#### [INSTRUCTION 1]
List each possible explanation that the first paragraph of the essay gives for the writer no longer feeling like music.
#### [INSTRUCTION 2]
Transcribe everything in the essay from "What is weird" down to "enough to miss.".

#### [SOURCE TEXT]
## BEGIN
Lately, in the last two? maybe years, I haven’t felt like music. Perhaps I have aged out of needing the rhythm to work. Perhaps I have lost my appetite for the subtle heresies and biases of lyrics in songs I used to enjoy. Or maybe music isn’t connecting with my psyche as much anymore. I am not sure I know the answer to that, but it was an odd moment when I became aware of my comfort with the energy of silence vs my previous need for the potency of sound.
I remember a sunny Saturday in the early 2000s when I was driving to an event an hour or so away. I had “Lightning Does the Work” a country song about the ways the loud rumbling of thunder pretends to be powerful, while the strategic flash of lightning is the real impetus of destruction blaring on the radio. Meanwhile, a state trooper pulled me over because I was both driving fast and a little recklessly, because I was engaged with the music in a way that defied compliance with little things like turn signals and speed limits. I definitely deserved my ticket. But it also didn’t stop my belting out the lyrics to the song, even while it did reduce (for a while) my temptation/tendency to speed.
What is weird to me is that at this particular moment, I can’t imagine being that caught up in a song. It just feels like music is a mystery to me that once caught my attention but now is a memory of past joy that can never be recaptured. I am not sure when exactly it happened. I am left only with a strange grief that is tied to the memory of how music once made me feel. I have tried to listen, tried to let it pour over me again like it used to. Music, or rather the connection to the music, seems to consistently elude my efforts, dancing just outside the grasp of my spirit’s fingertips, brushing past my longing like a crush unaware of my existence. Close enough to almost touch, far enough to miss.
Where did the music go exactly? I don’t know but I think I want it back.
## END
#### [ENTRIES SUPPLIED]
## BEGIN
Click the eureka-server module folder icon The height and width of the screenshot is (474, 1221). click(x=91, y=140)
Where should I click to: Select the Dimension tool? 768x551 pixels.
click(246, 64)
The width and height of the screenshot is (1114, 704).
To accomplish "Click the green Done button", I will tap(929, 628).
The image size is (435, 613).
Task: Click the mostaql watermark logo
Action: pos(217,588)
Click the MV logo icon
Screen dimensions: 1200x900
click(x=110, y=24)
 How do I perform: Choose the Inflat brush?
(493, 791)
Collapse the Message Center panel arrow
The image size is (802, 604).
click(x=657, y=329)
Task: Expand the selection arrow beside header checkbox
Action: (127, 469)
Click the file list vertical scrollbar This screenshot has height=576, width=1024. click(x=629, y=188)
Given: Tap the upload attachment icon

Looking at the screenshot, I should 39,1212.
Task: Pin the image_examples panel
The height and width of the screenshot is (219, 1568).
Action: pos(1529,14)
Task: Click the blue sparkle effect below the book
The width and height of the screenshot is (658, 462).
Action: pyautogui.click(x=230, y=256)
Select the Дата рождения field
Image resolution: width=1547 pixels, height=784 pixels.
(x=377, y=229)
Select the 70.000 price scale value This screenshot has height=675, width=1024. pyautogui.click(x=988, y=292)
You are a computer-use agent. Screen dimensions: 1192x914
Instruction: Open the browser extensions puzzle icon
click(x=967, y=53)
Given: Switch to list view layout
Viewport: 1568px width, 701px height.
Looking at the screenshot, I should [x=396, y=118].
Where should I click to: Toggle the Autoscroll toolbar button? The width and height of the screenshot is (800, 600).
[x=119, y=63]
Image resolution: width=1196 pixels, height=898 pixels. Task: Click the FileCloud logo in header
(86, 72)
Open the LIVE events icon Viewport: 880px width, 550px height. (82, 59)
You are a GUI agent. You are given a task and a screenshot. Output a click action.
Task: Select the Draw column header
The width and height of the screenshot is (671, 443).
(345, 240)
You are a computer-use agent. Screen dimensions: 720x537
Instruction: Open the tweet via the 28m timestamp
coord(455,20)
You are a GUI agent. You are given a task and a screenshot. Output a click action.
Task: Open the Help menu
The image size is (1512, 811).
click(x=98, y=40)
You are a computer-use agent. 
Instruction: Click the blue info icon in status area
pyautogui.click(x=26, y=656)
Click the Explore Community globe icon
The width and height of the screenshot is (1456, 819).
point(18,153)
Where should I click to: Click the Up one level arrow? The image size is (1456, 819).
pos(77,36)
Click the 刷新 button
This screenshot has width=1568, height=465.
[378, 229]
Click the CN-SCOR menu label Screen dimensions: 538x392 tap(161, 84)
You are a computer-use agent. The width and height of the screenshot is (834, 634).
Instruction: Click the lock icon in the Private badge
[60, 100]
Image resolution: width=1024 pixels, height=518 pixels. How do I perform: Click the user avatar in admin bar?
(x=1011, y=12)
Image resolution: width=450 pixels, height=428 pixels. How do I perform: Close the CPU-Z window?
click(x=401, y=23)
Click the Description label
## END
#### [WORKED ANSWER 1]
- Having aged out of needing the rhythm to work
- Having lost an appetite for the subtle heresies and biases of lyrics in songs once enjoyed
- Music not connecting with the writer's psyche as much anymore

#### [WORKED ANSWER 2]
What is weird to me is that at this particular moment, I can’t imagine being that caught up in a song. It just feels like music is a mystery to me that once caught my attention but now is a memory of past joy that can never be recaptured. I am not sure when exactly it happened. I am left only with a strange grief that is tied to the memory of how music once made me feel. I have tried to listen, tried to let it pour over me again like it used to. Music, or rather the connection to the music, seems to consistently elude my efforts, dancing just outside the grasp of my spirit’s fingertips, brushing past my longing like a crush unaware of my existence. Close enough to almost touch, far enough to miss.